NYC's Amazing 'Transformer' Apartment Puts 6 Rooms in 1
We've seen the way New Yorkers cram their stuff into tiny shoebox apartments (325 square feet, anyone?) and call it "shabby chic," but we've found a cooler way to maximize your space.
This apartment in New York City's SoHo neighborhood may only be 420 square feet -- but you'd never know it, thanks to its innovative "Transformer"-style features.
Its transforming elements include multiple Murphy beds, a retractable home office, ample floor-to-ceiling storage space, a moving wall that splits the apartment into two spaces, and a "disappearing" dining room and kitchen. Designed by architects Catalin Sandu and Arian Iancu and built by LifeEdited, the "Transformer" apartment makes such efficient and clever use of space that it can even seat a dinner party for 12. It also boasts a home theater and a privacy-phone room! (How many 1,000-square-foot apartments do you know that have those?!).
"You're buying a 400-square-foot apartment, but it's got the functionality of 700 square feet," LifeEdited's Graham Hill told AOL Real Estate.

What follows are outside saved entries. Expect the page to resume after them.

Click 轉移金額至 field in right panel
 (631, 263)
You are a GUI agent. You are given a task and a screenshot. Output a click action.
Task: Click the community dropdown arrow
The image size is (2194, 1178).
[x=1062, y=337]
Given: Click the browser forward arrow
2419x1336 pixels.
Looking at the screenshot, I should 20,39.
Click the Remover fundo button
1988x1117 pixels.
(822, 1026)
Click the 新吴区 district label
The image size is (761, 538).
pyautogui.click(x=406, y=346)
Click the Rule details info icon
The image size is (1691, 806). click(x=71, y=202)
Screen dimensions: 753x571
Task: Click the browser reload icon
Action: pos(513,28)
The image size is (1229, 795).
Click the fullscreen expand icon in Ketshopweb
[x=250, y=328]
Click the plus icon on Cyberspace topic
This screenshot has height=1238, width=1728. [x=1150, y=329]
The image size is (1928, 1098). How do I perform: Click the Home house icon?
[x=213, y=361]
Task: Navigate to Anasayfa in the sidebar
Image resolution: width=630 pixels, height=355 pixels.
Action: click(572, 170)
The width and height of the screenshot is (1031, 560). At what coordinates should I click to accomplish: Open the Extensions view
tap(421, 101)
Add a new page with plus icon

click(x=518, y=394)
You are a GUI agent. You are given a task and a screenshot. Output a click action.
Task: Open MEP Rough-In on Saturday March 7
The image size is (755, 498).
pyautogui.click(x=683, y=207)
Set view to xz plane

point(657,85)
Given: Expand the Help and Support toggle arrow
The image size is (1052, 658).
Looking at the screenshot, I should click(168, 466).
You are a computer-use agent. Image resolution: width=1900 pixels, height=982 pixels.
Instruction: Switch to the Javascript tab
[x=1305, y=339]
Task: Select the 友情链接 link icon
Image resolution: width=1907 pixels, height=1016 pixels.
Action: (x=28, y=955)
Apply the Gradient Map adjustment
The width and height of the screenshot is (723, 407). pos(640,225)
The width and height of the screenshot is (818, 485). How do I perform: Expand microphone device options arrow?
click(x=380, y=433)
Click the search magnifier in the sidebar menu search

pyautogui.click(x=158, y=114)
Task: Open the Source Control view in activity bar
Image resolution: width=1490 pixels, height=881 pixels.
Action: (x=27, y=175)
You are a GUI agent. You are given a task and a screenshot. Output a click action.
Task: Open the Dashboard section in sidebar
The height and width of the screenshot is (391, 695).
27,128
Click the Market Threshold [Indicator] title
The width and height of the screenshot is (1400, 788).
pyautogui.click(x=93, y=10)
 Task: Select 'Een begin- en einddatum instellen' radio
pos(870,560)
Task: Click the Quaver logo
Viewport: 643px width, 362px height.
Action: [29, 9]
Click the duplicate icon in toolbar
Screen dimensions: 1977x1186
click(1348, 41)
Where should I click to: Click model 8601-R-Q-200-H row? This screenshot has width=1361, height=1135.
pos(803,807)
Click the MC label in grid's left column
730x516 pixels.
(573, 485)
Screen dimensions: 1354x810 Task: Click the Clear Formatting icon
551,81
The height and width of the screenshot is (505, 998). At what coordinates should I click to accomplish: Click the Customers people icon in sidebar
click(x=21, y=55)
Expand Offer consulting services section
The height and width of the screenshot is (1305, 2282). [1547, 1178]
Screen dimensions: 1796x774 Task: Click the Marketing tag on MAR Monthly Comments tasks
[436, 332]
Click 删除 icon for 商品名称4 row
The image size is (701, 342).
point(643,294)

Hill currently calls the space his home. "I love that it's nice and bright, and that in each iteration -- living, dining, office, master bedroom, guest bedroom -- it works so well. Pretty cool to have a sit-down dinner for 10 in a 420-square-foot apartment!"
Though Hill originally bought the space for $280,000 in 2010, and spent "around the same amount" renovating it, Hill is confident that in the future, costs for a similar apartment and custom furnishings can be brought down significantly. According to Hill, LifeEdited's aim is to create space-efficient apartments that are affordable for the average New Yorker.
This "living large in small spaces" trend is not just happening in dense, busy New York: people across the country are trying their hand at downsizing. California couple Richard and Rachel Lane have been living in a converted school bus for four years -- complete with kitchen, bedroom, bathroom, lounge area and even a movie room on the vehicle's "second story." Like Hill's SoHo home, its livability is achieved by using custom, hand-made furniture altered to fit the bus. Plus, it sleeps 10!